## MATERIAL TO PROCESS
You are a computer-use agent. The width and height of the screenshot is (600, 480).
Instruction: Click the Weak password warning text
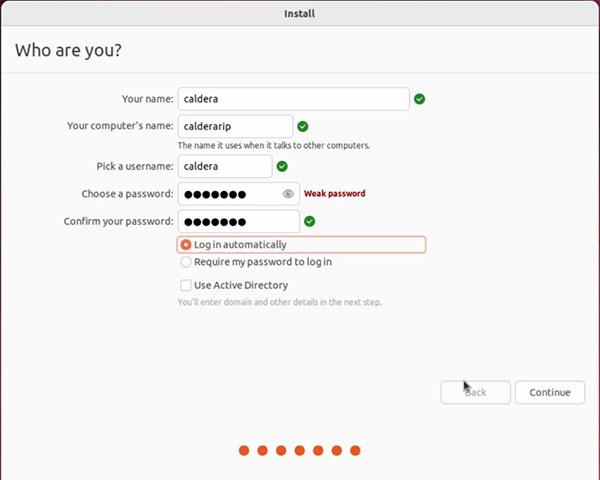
--
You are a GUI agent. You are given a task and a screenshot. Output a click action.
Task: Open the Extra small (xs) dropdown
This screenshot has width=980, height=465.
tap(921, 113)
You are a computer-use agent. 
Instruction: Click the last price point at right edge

## ACTIVITY
Extract the lines of the preceding material that run from the line with "You are a computer-use agent. The" through the line with "Instruction: Click the Weak", inclusive, reproducing them exactly and adding nothing.

## SOLUTION
You are a computer-use agent. The width and height of the screenshot is (600, 480).
Instruction: Click the Weak password warning text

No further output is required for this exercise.